ISTRUZIONI -
#1 Rispondi alle seguenti domande sulla lettera all'insegnante.
(a) Che cosa vedranno gli insegnanti al posto delle marionette?
(b) Quali materiali vengono elencati nella frase che inizia con "Siamo blocchi rocciosi"?
(c) Davanti a quali due cose la lettera chiede di non fermarsi?
#2 Prosegui la lettera all'insegnante con alcune frasi che seguano la sua chiusa sullo scalpello e sull'arte.

Lettera ad un insegnante sulla sua importanza
di Emanuele Ruoppolo IIF
Se per un istante dimenticherete che non siete impiegati che appongono timbri, e vi concederete qualche attimo di entusiasmo in più, probabilmente non ci vedrete come marionette, ma vedrete centinaia di occhi lucidi, saturi di vita, che pendono da ogni vostro gesto.
Date valore alle nostre identità, e non per ciò che valiamo ma per le cose che ci portiamo, dolori, gioie, sensazioni variopinte. E se non trovate nulla non ci abbandonate, corazze più dure di carapaci talvolta ci avvolgono.
Guardateci di più, scavateci dentro e se altri vi diranno di noi, voi tappatevi le orecchie e non perdiate la curiosità di scoprirci. Non vi fermate a un’insufficienza o una assenza ingiustificata, scappiamo da noi stessi, e in tal caso non ci sono libretti da firmare.
Poi non ci pensate, tornate dai vostri e pensate che voi, che loro, che tutti siete stati o sarete noi. E che altri come voi vi hanno forgiato, e siate quello che non sono stati, e noi lo saremo per quelli che verranno. Siamo i figli di chi vi ha insegnato, siete i genitori, di chi ci troverà al vostro posto. Aiutiamoci.
Siamo blocchi rocciosi, chi marmo, chi tufo giallo, chi ossidiana, chi pietra calcarea, lo scalpello non è solo vostro, ma la vostra arte sì!

DATI REGISTRATI -
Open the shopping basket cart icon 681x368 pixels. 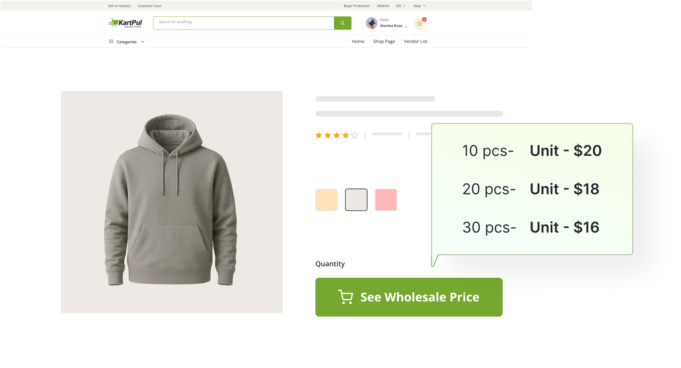point(419,23)
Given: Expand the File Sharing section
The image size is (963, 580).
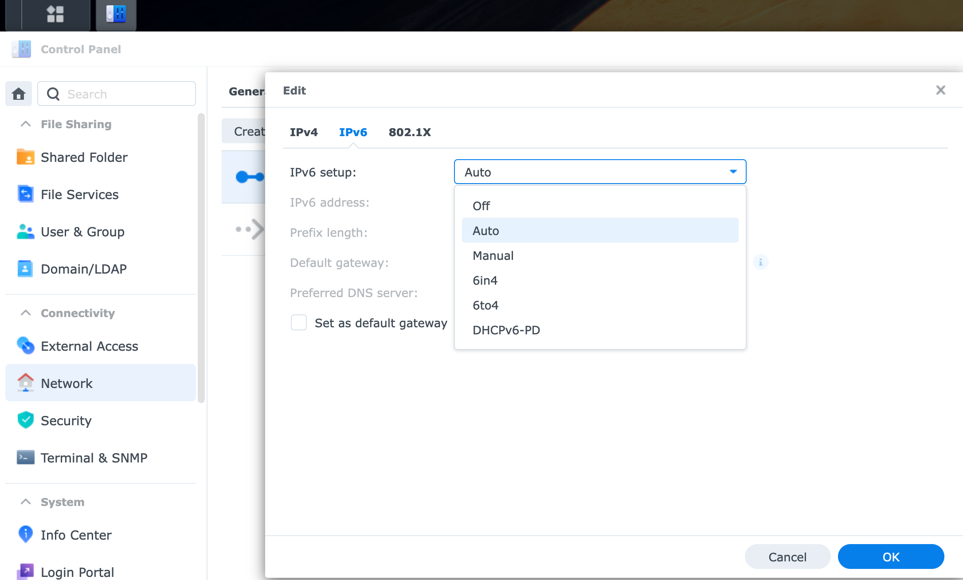Looking at the screenshot, I should point(25,124).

RISULTATI DELLE CONSEGNE -
#1
(a) Centinaia di occhi lucidi, saturi di vita, che pendono da ogni loro gesto.
(b) Marmo, tufo giallo, ossidiana e pietra calcarea.
(c) Un'insufficienza o un'assenza ingiustificata.

#2
E se non è una busta paga che aspettate, lasciate agli impiegati le formalità e la burocrazia, parlateci del mare e del vostro primo amore.
È l’interesse a formare la conoscenza, non la conoscenza a formare l’interesse, lasciate le nozioni ai manuali universitari, fateci amare per portarci a capire.
Se vi parliamo di sonno o di mal di piedi, voi non dateci retta, ma poi pensateci e pensate quanti altri scalpelli siamo tenuti a sopportare e non usate la vostra arte ugualmente con tutti, ma ponderatela, la Gioconda di Leonardo è una sola.
Ci direte che ad ogni azione corrisponde una reazione uguale e contraria, che il nulla non esiste e che dentro il nostro cuore ci sono camere grandi quanto regge e templi. Non ci permettete di smettere di imparare, di smettere di sudare e sudate. Spremeteci e beviamo insieme il succo, ne abbiamo bisogno entrambi.
Siamo frutti imperfetti di un sistema malato, aiutiamoci a non affondare, siate, in caso di vera emergenza, le nostre scialuppe di salvataggio, non ignorateci, e se non vi importa di noi, se il vostro fine ultimo è ultimare i fini, se un programma è per voi meglio di un viso, un cuore, una mente ed una storia, siete fabbri, cui è stato richiesto un vaso di vetro. Siate differenti più che indifferenti, insegnateci a sognare ed a vivere oltre che a leggere e moltiplicare.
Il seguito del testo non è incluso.